Ben 736 giorni di angoscia. False speranze, paure, aspettative. Ieri sera si è diffusa la voce di un anticipo sui tempi. Solo voci, per il momento. Le famiglie degli ostaggi rapiti dai guerriglieri di Hamas il 7 ottobre 2023 attendono le prossime 24/48 ore con un groppo indigesto di sentimenti che soltanto il lento trascorrere del tempo di questa “tregua” potrà trasformare in gioia almeno per i congiunti dei 20 sequestrati che si auspica possano essere ancora in vita. Poi ci sono gli altri 28 ostaggi. E le rispettive famiglie aggrappate ad un flebile filo di speranze. Ad un miracolo. All’esile speranza che i papà, i figli, i nonni rapiti possano “risorgere”. Ribaltando le voci, le infauste segnalazioni raccolte da Shin Bet, Cia, servizi arabi vari - sul decesso possano essere un errore. E quindi che i delicati moniti a prepararsi al peggio si ribaltino in un gioioso momento dopo tanto dolore. Lenendo i trasferimenti da un tunnel all’altro, da una safe house ad una tenda nel devastato gruviera in due annidi conflitto medievale. Combattuto casa per casa.
Nel gennaio 2024 un approfondimento del New York Times- rifacendosi a fonti militari israeliane - stimava che la rete di tunnel, cuniculi, autostrade sotterranee realizzate dal 2006 in poi fosse immensa per uno scampolo di deserto che si estende per appena 365 chilometri quadrati. La rete sotterranea improvvisata nei meandri della Striscia di Gaza (con i soldi del Qatar) si aggira tra i 560 e i 720 chilometri, un terzo in più di quella di Londra (che si estende per 402 chilometri). Gli ostaggi ancora in vita (orrendo distinguo soltanto da scrivere) lunedì dovrebbero tornare in Israele. Ieri sera (proprio nel pieno della festività del sabato) le forze israeliane (Idf) hanno garantito di «aver concluso le attività in vista del ritorno degli ostaggi in Israele appena saranno stati liberati da Hamas dopo oltre due anni di prigionia nella Striscia d Gaza.
Secondo le indi screzioni raccolte dal Times of Israel le unità sanitarie militari hanno «allargato» la struttura di prima accoglienza nella base di Re’im (un kibbutz nel sud di Israele a pochi chilometri da quel fazzoletto di terra dove si svolgeva il festival Supernova divenuto tristemente famoso). La struttura sanitaria è stata «già utilizzata in passato in occasione del rilascio di altri ostaggi». Qui verranno effettuati i primi controlli medici e si terrà l'incontro (riservato) con i familiari. Poi inizieranno gli accertamenti. E si sceglierà, a secondo delle necessità, dove proseguire le cure.

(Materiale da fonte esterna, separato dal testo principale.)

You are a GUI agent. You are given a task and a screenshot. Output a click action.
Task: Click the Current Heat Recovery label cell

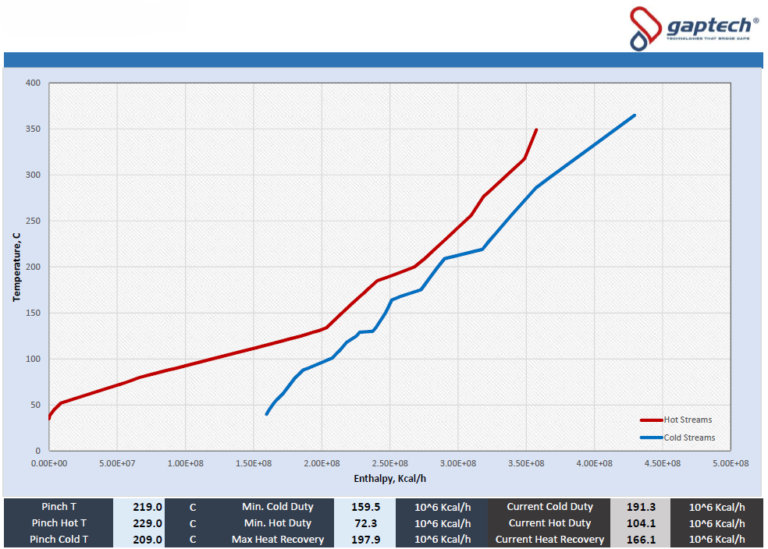[x=549, y=539]
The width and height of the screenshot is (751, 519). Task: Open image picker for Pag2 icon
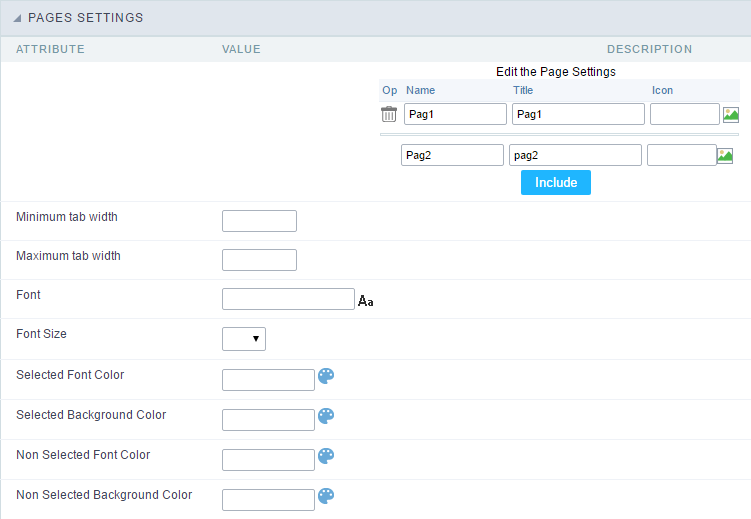725,155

Il trasporto aereo, direttamente al Soroka Hospital di Be’er Sheva, è previsto nei casi in cui sia necessaria assistenza medica con urgenza. Pronte le stanze nel Rabin Medical Center-Beilinson Campus di Petah Tikva, lo Sheba Medical Center di Tel Hashomer e il Centro medico Shamir (Assaf Harofeh) di Tzrifin. Il premier israeliano, Benjamin Netanyahu, ieri se ne è accertato. Poi verrà il tempo di riportare a casa i resti degli altri, delle salme. Di ciò che resta. Di quanto sarà possibile rintracciare. Hamas ha già messo le mani avanti: complicato raggruppare i sopravvissuti. Ancora più accidentato sarà il compito di riportare a casa le spoglie di chi è stato ingoiato dalla fossa del terrore. Crudo ma è questo il problema.

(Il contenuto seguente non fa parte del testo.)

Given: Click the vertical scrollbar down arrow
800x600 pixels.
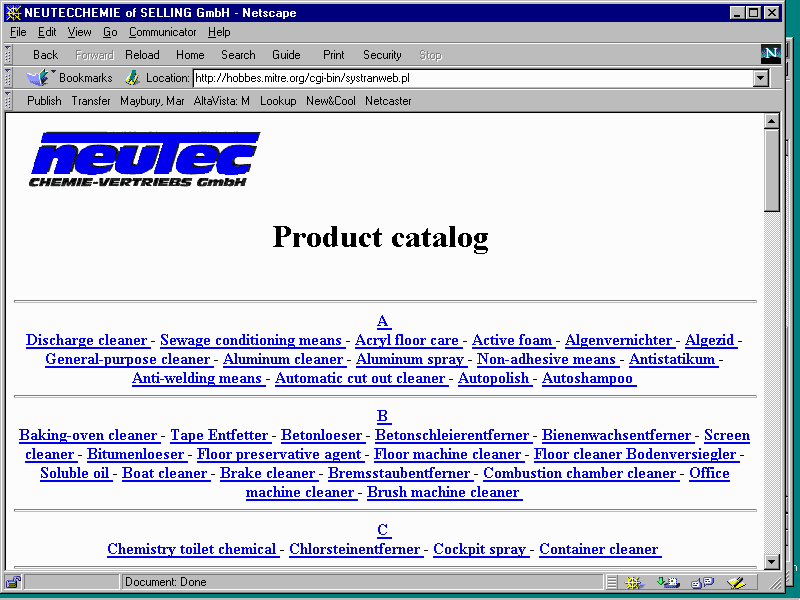Looking at the screenshot, I should [771, 562].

È già stata approntata un’unità multinazionale. E se Hamas non saprà indicare un luogo verrà attivata l’unità (multinazionale) istituita dal Coordinatore per i prigionieri che opererà nella Striscia di Gaza per recuperare le salme. Della equipe faranno parte- spiega Channel 12- esperti di Qatar, Egitto, Stati Uniti e Israele. In Israele esiste una speciale organizzazione (Chevra Kadisha) composta da uomini e donne, che si prende cura della preparazione e sepoltura delle salme secondo la tradizione, fino alla cerimonia dell’interramento. Probabile l’affiancamento dei volontari religiosi, degli ultra ortodossi di Zaka, che dal 1989 interviene «per recuperare i corpi di vittime di attacchi terroristici».